>>>
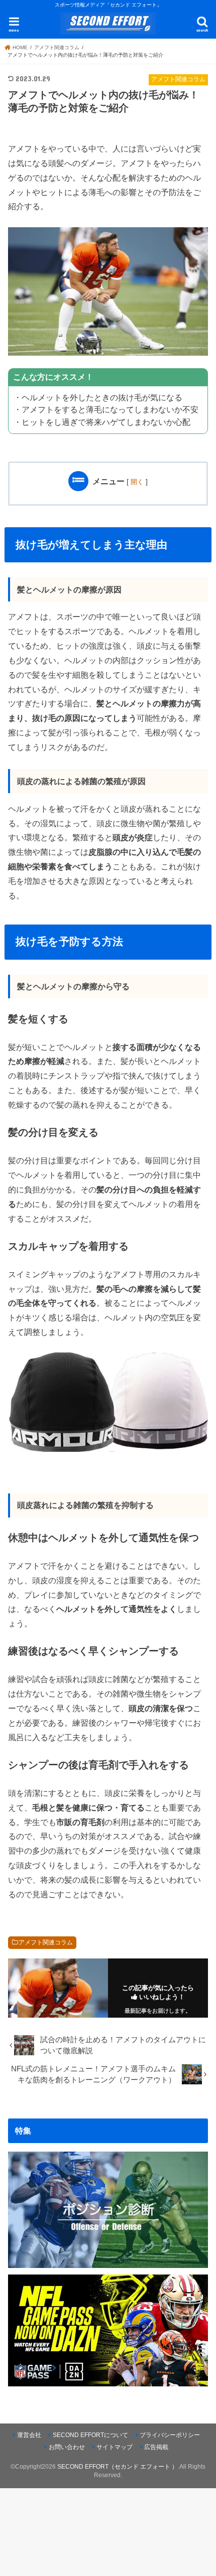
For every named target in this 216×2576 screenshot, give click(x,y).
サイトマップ (114, 2447)
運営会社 (29, 2435)
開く (137, 482)
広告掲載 (156, 2447)
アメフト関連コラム (46, 1942)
<<<
Exercise: Write down the full listing above exactly as it is, except for any images.

Solved exercise:
For every named target in this 216×2576 screenshot, give click(x,y).
サイトマップ (114, 2447)
運営会社 (29, 2435)
開く (137, 482)
広告掲載 (156, 2447)
アメフト関連コラム (46, 1942)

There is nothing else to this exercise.